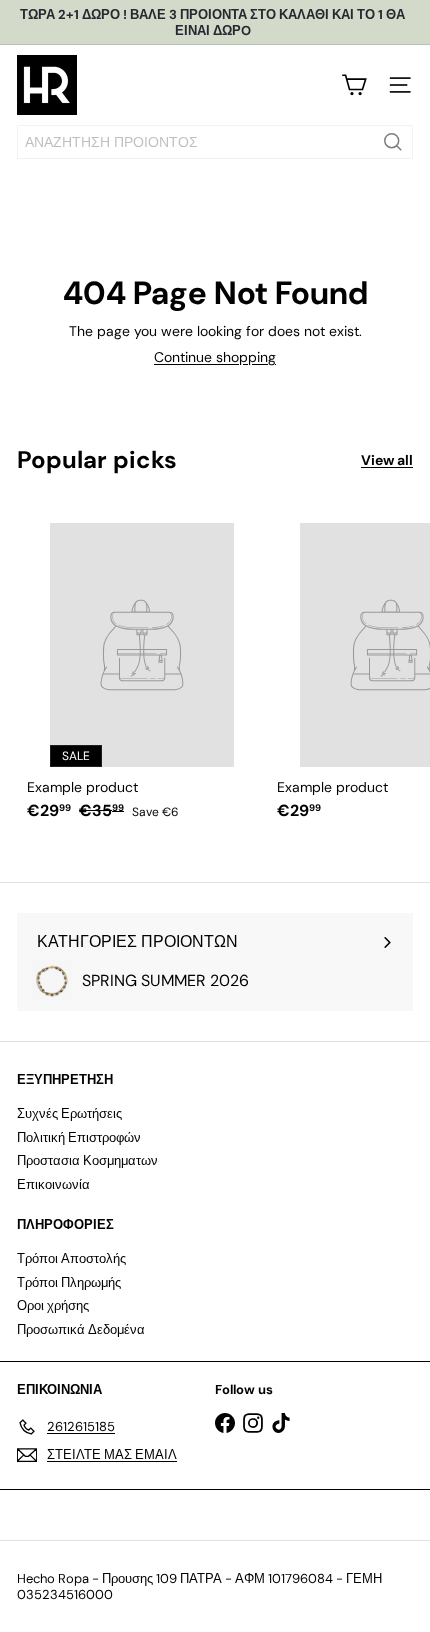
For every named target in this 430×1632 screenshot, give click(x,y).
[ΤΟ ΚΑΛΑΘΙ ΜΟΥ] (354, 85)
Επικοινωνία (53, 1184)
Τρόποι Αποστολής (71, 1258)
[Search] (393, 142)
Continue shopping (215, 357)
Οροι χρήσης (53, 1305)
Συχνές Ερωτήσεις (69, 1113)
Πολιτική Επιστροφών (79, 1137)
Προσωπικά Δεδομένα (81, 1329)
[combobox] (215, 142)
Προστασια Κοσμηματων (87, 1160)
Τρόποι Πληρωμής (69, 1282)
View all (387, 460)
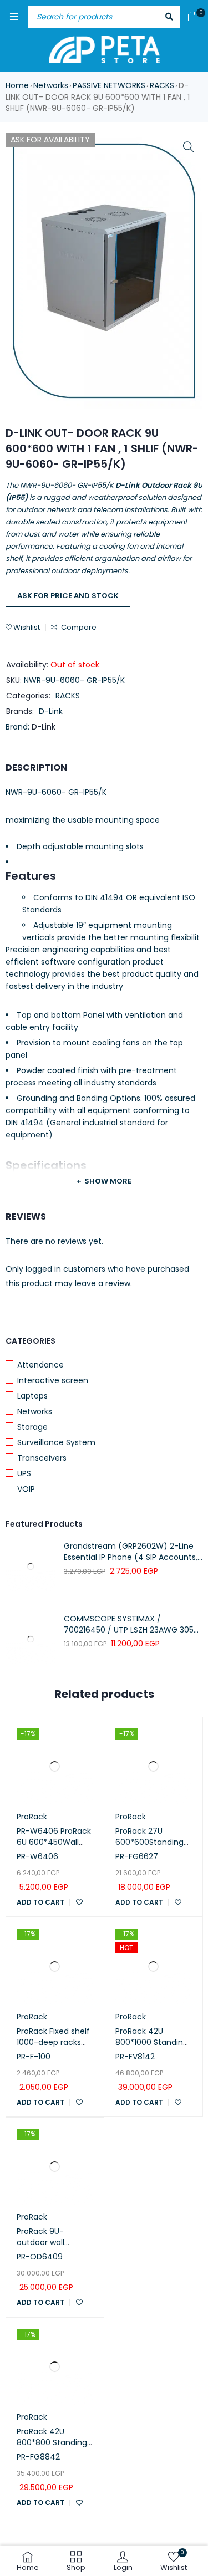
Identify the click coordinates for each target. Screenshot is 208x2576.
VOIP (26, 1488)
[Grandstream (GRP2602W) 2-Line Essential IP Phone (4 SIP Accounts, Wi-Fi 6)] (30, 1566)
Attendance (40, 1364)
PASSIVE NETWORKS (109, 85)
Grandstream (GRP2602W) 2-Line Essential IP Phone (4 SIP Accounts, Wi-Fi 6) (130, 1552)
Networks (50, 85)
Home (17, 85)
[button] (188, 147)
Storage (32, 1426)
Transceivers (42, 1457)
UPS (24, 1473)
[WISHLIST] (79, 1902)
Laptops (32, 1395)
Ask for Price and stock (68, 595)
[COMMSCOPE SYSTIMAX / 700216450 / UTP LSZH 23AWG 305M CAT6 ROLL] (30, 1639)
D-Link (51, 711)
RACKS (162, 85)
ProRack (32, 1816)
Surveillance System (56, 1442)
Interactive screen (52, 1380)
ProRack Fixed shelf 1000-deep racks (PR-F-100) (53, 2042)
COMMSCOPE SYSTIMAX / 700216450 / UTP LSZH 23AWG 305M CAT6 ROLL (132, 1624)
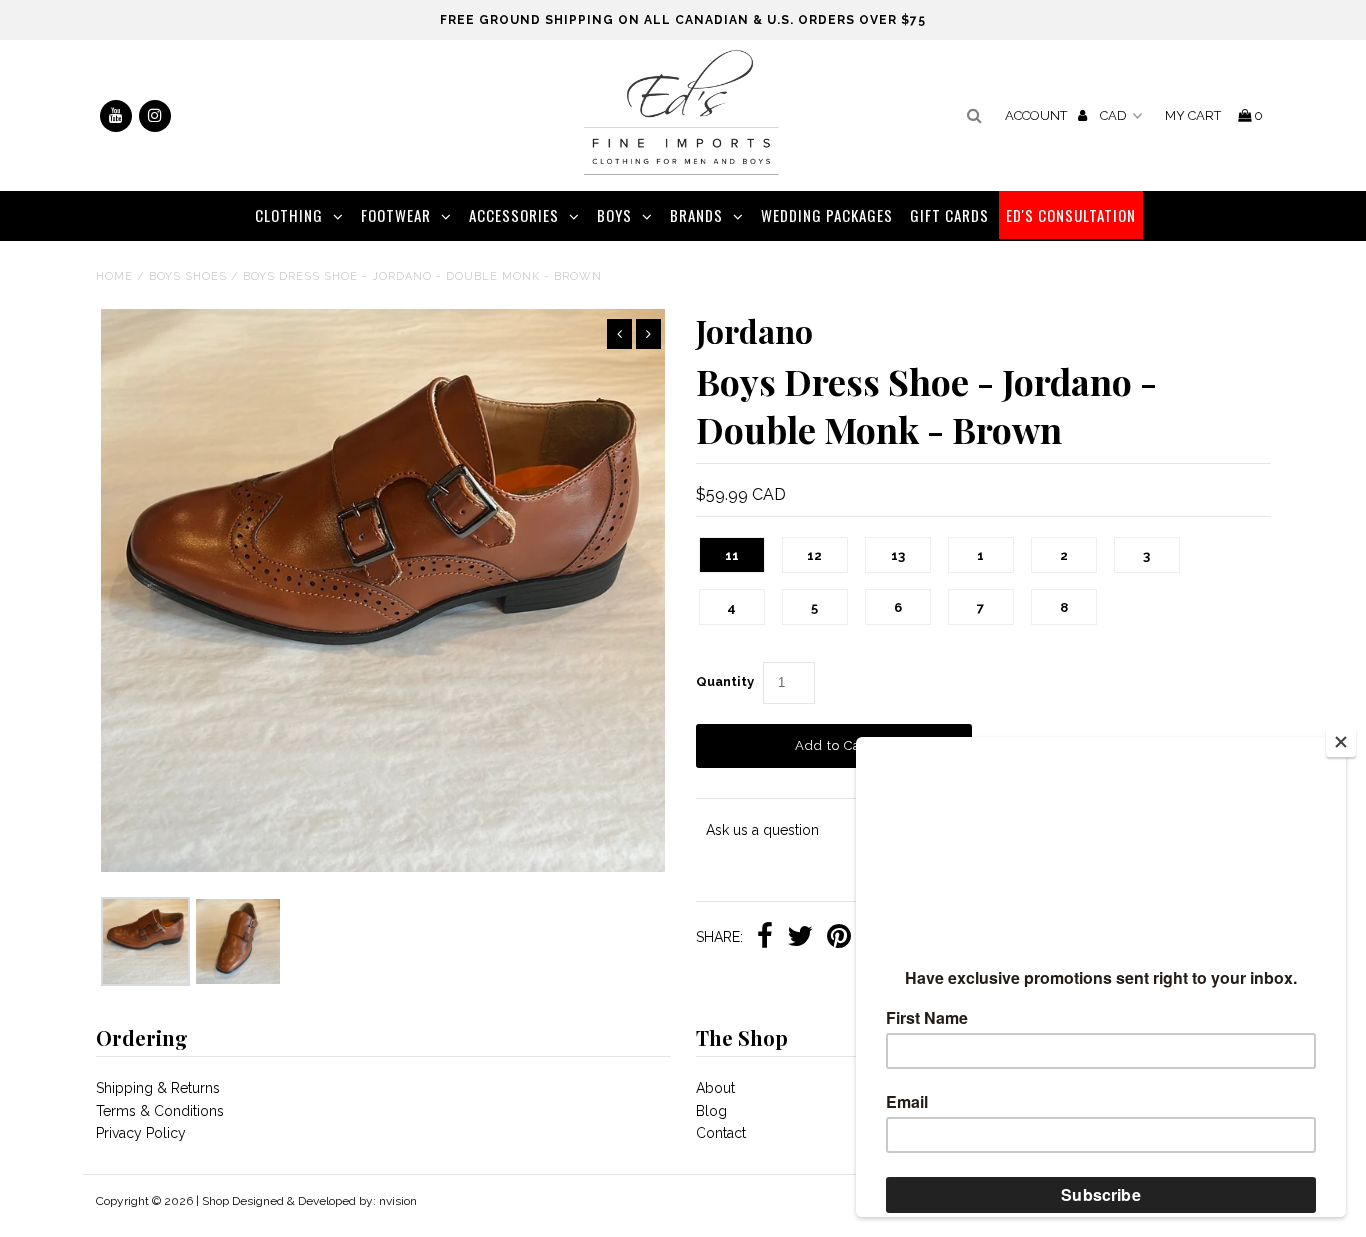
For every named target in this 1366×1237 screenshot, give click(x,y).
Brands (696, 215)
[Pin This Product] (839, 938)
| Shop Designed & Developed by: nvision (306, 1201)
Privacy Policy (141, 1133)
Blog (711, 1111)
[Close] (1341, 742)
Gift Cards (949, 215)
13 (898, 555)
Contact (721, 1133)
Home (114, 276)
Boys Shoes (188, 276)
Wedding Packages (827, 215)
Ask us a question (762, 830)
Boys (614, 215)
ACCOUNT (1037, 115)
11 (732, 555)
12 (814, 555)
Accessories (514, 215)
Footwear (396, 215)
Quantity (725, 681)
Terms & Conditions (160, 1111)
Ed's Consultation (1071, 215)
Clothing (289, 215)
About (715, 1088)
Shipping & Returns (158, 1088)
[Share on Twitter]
* * * * * * * * *
● **What to work on**
Leave every picture out and set down exactly the lines running from the one with "Networks (50, 85)" to the last line of the material above.

● **Exercise solution**
Networks (50, 85)
Home (17, 85)
[button] (188, 147)
Storage (32, 1426)
Transceivers (42, 1457)
UPS (24, 1473)
[WISHLIST] (79, 1902)
Laptops (32, 1395)
Ask for Price and stock (68, 595)
[COMMSCOPE SYSTIMAX / 700216450 / UTP LSZH 23AWG 305M CAT6 ROLL] (30, 1639)
D-Link (51, 711)
RACKS (162, 85)
ProRack (32, 1816)
Surveillance System (56, 1442)
Interactive screen (52, 1380)
ProRack Fixed shelf 1000-deep racks (PR-F-100) (53, 2042)
COMMSCOPE SYSTIMAX / 700216450 / UTP LSZH 23AWG 305M CAT6 ROLL (132, 1624)
For every named target in this 1366×1237 screenshot, give click(x,y).
Brands (696, 215)
[Pin This Product] (839, 938)
| Shop Designed & Developed by: nvision (306, 1201)
Privacy Policy (141, 1133)
Blog (711, 1111)
[Close] (1341, 742)
Gift Cards (949, 215)
13 (898, 555)
Contact (721, 1133)
Home (114, 276)
Boys Shoes (188, 276)
Wedding Packages (827, 215)
Ask us a question (762, 830)
Boys (614, 215)
ACCOUNT (1037, 115)
11 (732, 555)
12 (814, 555)
Accessories (514, 215)
Footwear (396, 215)
Quantity (725, 681)
Terms & Conditions (160, 1111)
Ed's Consultation (1071, 215)
Clothing (289, 215)
About (715, 1088)
Shipping & Returns (158, 1088)
[Share on Twitter]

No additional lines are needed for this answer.